### [TASK OBJECTIVE]
Reproduce the records word for word, from the start up to and including the line containing "Action: coord(626,293)".

### [SOURCE MATERIAL]

************

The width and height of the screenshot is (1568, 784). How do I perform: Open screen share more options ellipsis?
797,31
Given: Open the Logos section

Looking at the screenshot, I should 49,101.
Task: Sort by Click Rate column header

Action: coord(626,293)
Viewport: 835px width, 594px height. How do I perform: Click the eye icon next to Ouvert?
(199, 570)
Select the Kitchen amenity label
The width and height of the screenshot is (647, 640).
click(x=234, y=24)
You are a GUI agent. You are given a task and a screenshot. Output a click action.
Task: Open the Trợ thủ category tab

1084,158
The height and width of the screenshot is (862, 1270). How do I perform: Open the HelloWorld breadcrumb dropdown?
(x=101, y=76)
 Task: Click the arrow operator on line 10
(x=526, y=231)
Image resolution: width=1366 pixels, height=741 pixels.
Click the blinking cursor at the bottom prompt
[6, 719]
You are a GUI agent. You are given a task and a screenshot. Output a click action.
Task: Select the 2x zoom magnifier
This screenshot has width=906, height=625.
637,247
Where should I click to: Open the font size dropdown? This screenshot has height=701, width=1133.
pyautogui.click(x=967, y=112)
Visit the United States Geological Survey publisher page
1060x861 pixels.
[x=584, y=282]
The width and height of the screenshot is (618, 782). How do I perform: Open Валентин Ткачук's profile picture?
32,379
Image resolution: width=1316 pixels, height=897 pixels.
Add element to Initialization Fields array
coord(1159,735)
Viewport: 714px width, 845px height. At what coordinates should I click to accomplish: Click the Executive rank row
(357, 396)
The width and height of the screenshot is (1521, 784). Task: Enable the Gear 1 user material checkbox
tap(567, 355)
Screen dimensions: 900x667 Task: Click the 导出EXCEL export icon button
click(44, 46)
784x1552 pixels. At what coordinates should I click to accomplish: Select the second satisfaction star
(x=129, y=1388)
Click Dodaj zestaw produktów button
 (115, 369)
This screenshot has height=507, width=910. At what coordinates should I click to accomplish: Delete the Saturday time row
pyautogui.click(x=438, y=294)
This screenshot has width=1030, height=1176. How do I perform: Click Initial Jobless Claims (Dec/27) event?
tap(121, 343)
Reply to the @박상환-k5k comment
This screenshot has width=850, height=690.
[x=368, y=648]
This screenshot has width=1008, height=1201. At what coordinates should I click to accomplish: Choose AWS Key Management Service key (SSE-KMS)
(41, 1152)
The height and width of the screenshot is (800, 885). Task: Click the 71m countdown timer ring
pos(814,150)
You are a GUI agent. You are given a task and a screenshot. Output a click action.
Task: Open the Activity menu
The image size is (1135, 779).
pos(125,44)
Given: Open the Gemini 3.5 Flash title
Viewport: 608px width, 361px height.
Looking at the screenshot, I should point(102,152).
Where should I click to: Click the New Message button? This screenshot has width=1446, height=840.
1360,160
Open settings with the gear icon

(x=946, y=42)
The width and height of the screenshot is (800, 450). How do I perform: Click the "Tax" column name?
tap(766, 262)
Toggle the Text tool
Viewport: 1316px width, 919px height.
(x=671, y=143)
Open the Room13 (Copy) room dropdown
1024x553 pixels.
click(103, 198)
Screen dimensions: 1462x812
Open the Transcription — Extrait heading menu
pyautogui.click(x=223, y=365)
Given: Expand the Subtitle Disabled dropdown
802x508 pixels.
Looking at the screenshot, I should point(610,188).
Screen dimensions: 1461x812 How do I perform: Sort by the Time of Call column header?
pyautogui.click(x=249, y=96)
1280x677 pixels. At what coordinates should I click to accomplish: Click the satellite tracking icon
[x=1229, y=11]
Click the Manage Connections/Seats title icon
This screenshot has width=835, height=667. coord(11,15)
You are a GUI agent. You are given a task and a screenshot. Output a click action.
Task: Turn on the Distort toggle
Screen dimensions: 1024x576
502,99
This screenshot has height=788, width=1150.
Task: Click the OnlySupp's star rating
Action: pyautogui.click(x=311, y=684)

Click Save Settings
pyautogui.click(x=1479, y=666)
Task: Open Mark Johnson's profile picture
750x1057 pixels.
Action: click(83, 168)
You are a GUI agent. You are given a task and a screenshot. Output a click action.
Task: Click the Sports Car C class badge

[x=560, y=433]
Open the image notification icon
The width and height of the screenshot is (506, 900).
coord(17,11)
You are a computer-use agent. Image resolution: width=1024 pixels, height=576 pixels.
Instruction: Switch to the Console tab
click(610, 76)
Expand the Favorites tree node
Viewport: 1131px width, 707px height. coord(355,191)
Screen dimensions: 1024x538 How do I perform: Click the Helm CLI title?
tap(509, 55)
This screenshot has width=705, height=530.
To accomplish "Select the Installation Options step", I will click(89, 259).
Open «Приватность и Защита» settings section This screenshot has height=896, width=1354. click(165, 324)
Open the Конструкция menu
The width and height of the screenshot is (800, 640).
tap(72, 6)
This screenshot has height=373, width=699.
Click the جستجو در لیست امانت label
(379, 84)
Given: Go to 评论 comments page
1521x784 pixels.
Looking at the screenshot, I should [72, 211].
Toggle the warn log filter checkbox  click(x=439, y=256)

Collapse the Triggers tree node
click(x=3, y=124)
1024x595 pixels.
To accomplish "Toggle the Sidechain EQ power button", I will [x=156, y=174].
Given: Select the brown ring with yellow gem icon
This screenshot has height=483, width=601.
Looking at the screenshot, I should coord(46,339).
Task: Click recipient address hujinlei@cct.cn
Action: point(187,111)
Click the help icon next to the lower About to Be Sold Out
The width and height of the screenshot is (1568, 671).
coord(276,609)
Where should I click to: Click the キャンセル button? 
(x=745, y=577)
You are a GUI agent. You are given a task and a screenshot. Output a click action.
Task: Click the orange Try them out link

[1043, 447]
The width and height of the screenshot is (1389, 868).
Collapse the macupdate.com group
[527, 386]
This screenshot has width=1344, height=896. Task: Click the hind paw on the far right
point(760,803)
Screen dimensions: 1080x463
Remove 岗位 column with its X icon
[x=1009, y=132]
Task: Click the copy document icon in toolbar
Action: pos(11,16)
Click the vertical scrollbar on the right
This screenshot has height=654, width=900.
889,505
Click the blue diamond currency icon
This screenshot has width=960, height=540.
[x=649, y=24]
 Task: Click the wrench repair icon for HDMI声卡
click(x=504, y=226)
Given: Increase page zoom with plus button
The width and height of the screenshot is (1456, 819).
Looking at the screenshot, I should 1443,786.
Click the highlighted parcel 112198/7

************

### [WRITTEN SOLUTION]
The width and height of the screenshot is (1568, 784). How do I perform: Open screen share more options ellipsis?
797,31
Given: Open the Logos section

Looking at the screenshot, I should 49,101.
Task: Sort by Click Rate column header

Action: coord(626,293)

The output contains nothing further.